Proposed Active-Defense Bill Would Allow Destruction of Data, Use of Beacon Tech

Trailrunner7 quotes a report from On the Wire: A bill that would allow victims of cybercrime to use active defense techniques to stop attacks and identify attackers has been amended to require victims to notify the FBI of their actions and also add an exemption to allow victims to destroy their data once they locate it on an attacker's machine. The Active Cyber Defense Certainty Act, drafted by Rep. Tom Graves (R-Ga.) in March, is designed to enable people who have been targets of cybercrime to employ certain specific techniques to trace the attack and identify the attacker. The bill defines active cyber defense as "any measure -- (I) undertaken by, or at the direction of, a victim"; and "(II) consisting of accessing without authorization the computer of the attacker to the victim" own network to gather information in order to establish attribution of criminal activity to share with law enforcement or to disrupt continued unauthorized activity against the victim's own network." After releasing an initial draft of the bill in March, Rep. Tom Graves held a public event in Georgia to collect feedback on the legislation. Based on that event and other feedback, Graves made several changes to the bill, including the addition of the notification of law enforcement and an exception in the Computer Fraud and Abuse Act for victims who use so-called beaconing technology to identify an attacker. "The provisions of this section shall not apply with respect to the use of attributional technology in regard to a defender who uses a program, code, or command for attributional purposes that beacons or returns locational or attributional data in response to a cyber intrusion in order to identify the source of the intrusion," the bill says.

Sure...no pandora's box here....

[cayenne8]

While I understand fully the thoughts behind doing something like this....I just think "Wow...what could possibly go wrong here...?"

I'm guessing that large businesses could get in on this too? If not now, just wait....

And, we've seen how well just take down notices work....often not even justified, but still...the party acted upon is now guilty till proven innocent.

What constitutes a valid victimization? Telling someone you don't like them? They small bad? That allows them to infiltrate your computer, destroy information...etc?

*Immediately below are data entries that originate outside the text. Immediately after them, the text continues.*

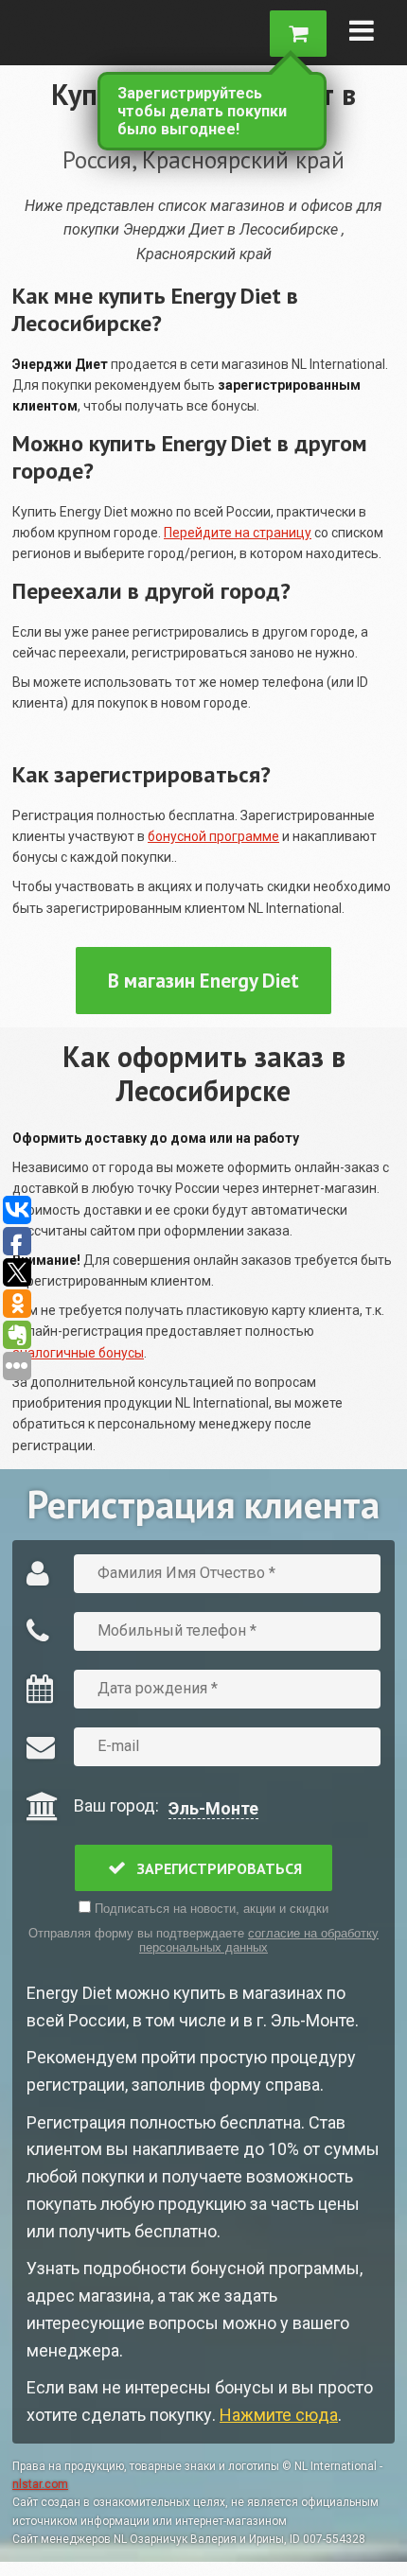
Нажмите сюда (279, 2415)
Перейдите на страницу (237, 532)
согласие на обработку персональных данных (259, 1940)
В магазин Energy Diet (203, 980)
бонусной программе (213, 836)
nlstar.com (40, 2484)
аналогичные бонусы (78, 1352)
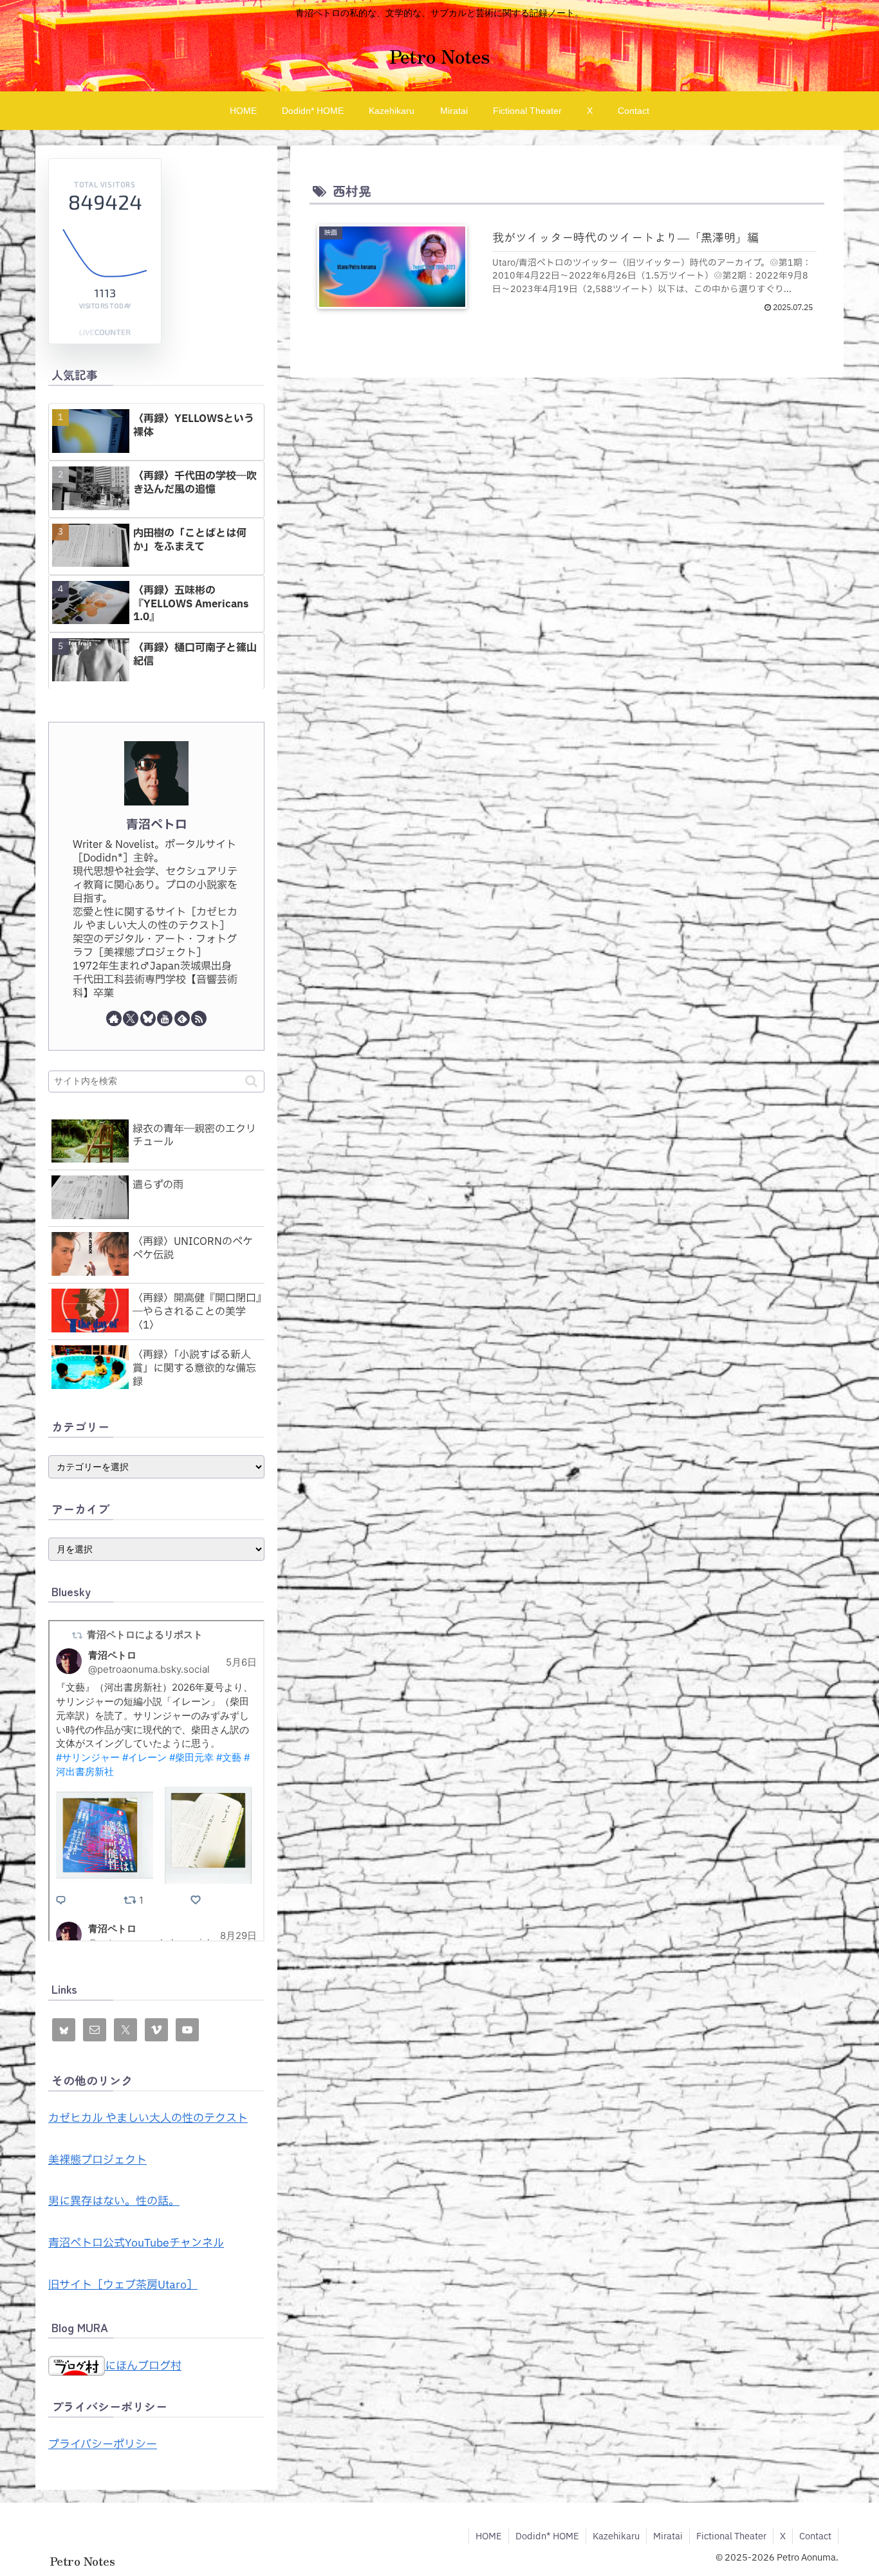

This sounds like a real pandora's box being opened here.

Attack Google and Microsoft?

[Bing+Tsher+E]

So this bill empowers me to attack Microsofts and Googles servers to destroy my data that they have taken?

Foolishness.

[Gravis+Zero]

What this is going to enable people to do is destroy zombie computers and devices under the guise of retribution. While this may seem good at first, it's just going to be the moms and pops of the world losing all their data because they got infected with a virus and somebody unleashed hell on their machine. It seems like it would be far more helpful to require ISPs to detect a DoS in progress and cut off the infected customer. A scorched Earth campaign will do little to change the world.